NLP Architect by Intel® AI LAB

NLP Architect is an open-source Python library for exploring state-of-the-art deep learning topologies and techniques for natural language processing and natural language understanding. It is intended to be a platform for future research and collaboration.

Documentation

Framework documentation on NLP models, algorithms, and modules, and instructions on how to contribute can be found at our main documentation site.

Installation

Installing NLP Architect within a virtual environment to ensure a self-contained environment is recommended. To install NLP Architect within a new or already-existing virtual environment, or to install it system-wide, see the "Custom installations" section below.

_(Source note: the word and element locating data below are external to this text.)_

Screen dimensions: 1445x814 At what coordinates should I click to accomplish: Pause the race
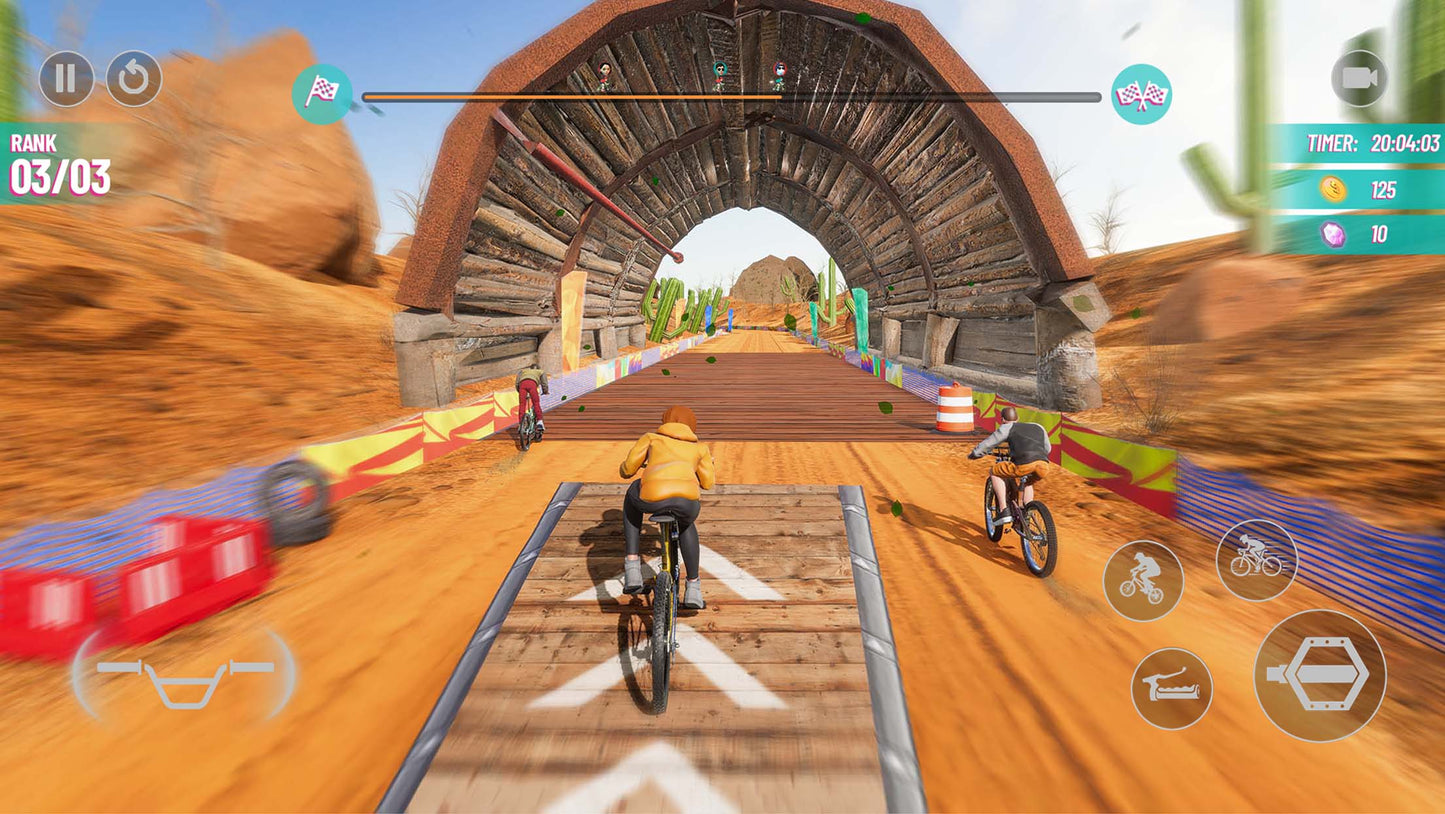[x=66, y=79]
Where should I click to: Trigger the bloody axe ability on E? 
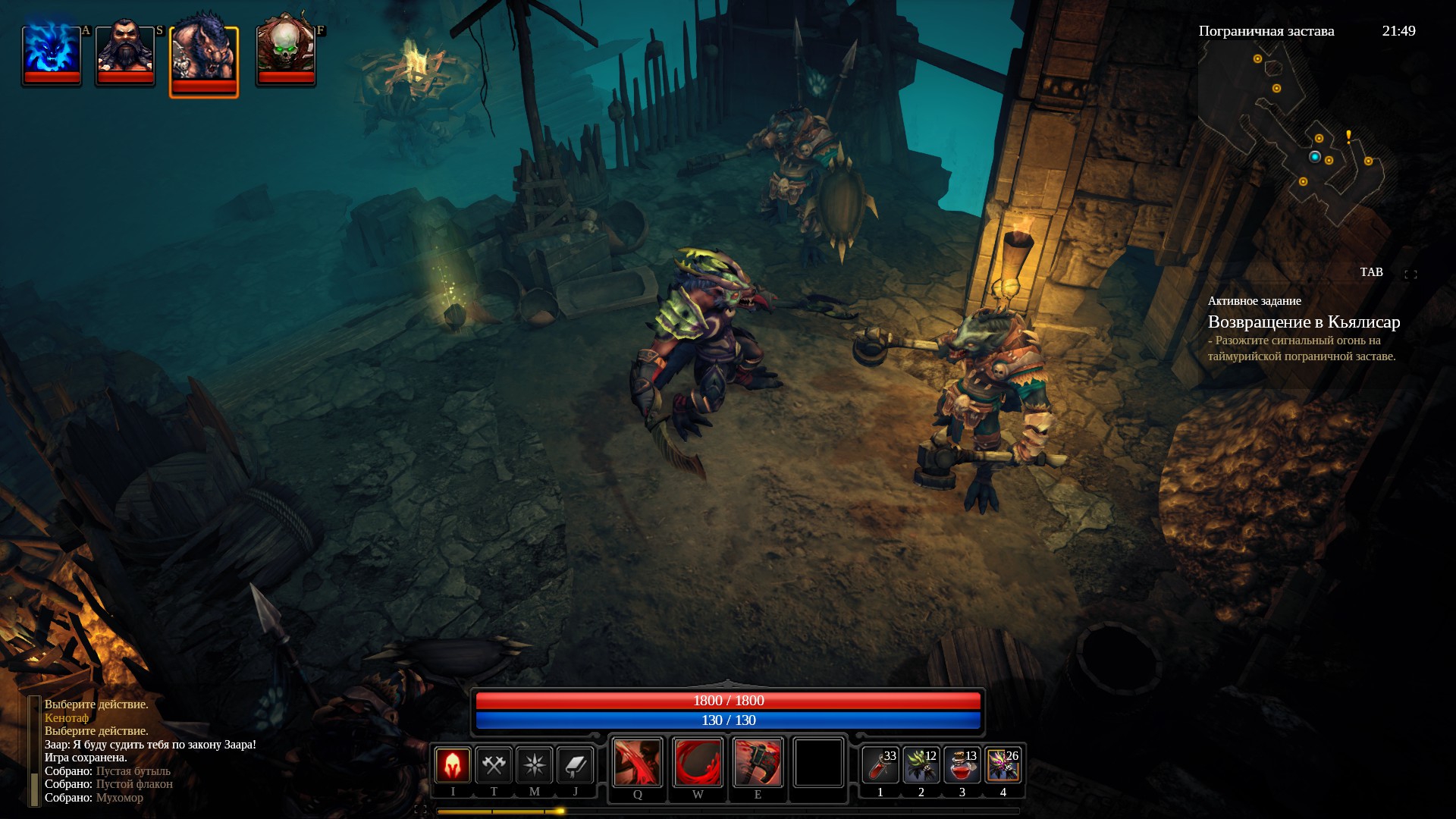pos(758,762)
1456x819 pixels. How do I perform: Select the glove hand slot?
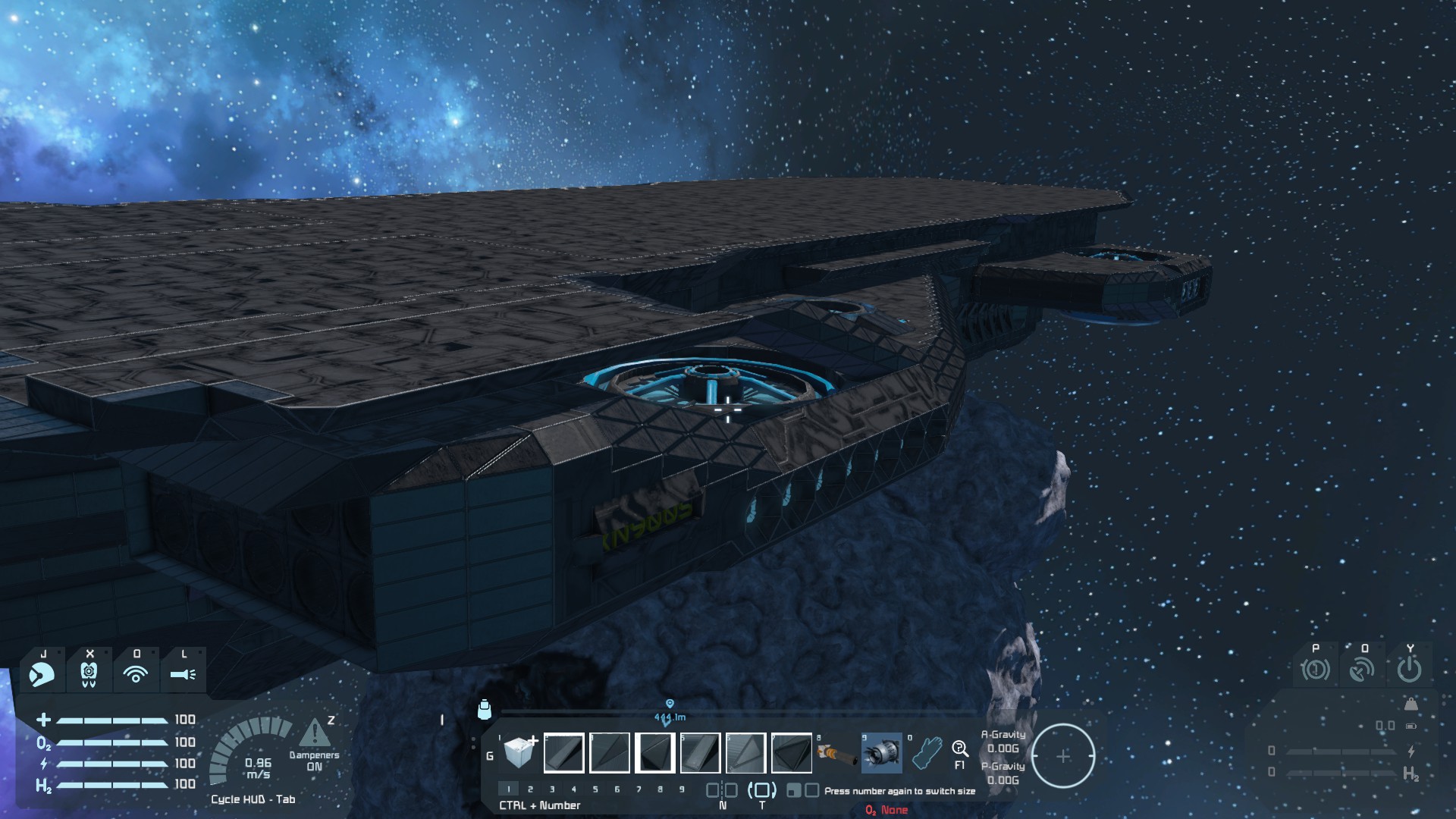pyautogui.click(x=926, y=753)
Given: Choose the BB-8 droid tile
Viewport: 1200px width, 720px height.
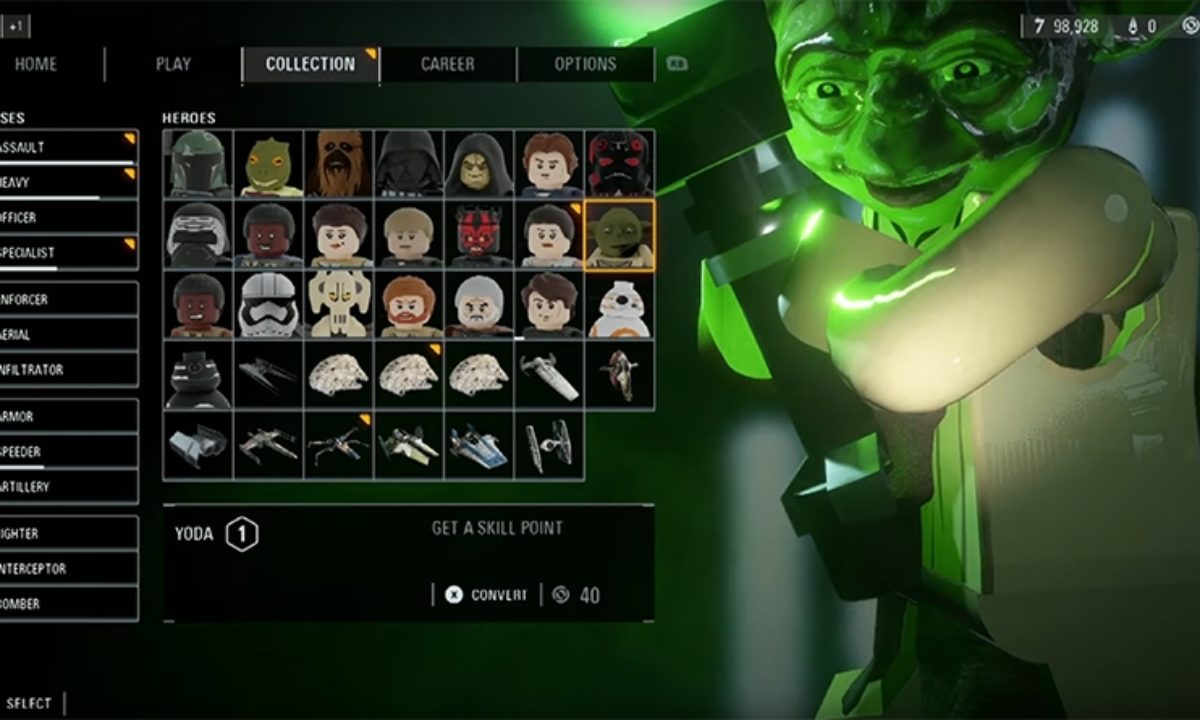Looking at the screenshot, I should (620, 305).
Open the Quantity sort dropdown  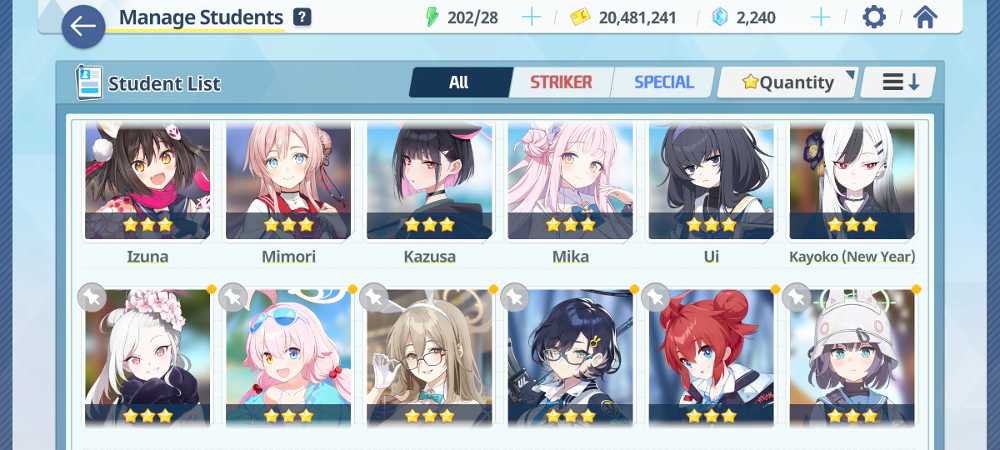tap(788, 83)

Default installation (works with Python 3.n+ only)

To get started, clone our repository:

$ git clone https://github.com/NervanaSystems/nlp-architect.git
$ cd nlp-architect

Note that the setuptools package from a recent version of pip is needed to get the make command to build properly.

$ pip3 install -U setuptools

Install in development mode (default):

$ make

Activate the newly-created virtual environment:

$ . .nlp_architect_env/bin/activate

Fire up your favorite IDE/text editor/terminal and start running models.

Custom installations

Python 3 venv The default installation instructions create a venv named .nlp_architect_env. If this is not ideal for your needs, (for example, if you want to name it something else or use an already-existing virtual env), simply create or enter the local virtual environment you want to use, activate it, and install the library in development mode with:

$ (py3_venv) make install_no_virt_env

Note that setuptools from a recent version of pip is needed to get the make command to build properly.
System-wide install -- A system install might require sudo permissions:

$ make sysinstall

Note that all installations use CPU-based installations of Tensorflow/Dynet/Neon/nGraph. To install GPU supported binaries please refer to the framework's website for installation instructions.

NLP Architect overview

The current version of NLP Architect includes these features that we found interesting from both research perspectives and practical applications:

NLP core models and NLU modules that provide best in class performance: Intent Extraction (IE), Name Entity Recognition (NER), Word Chunker, Dependency parser (BIST)
Modules that address semantic understanding: co-locations, most common word sense, NP embedding representation (NP2Vec)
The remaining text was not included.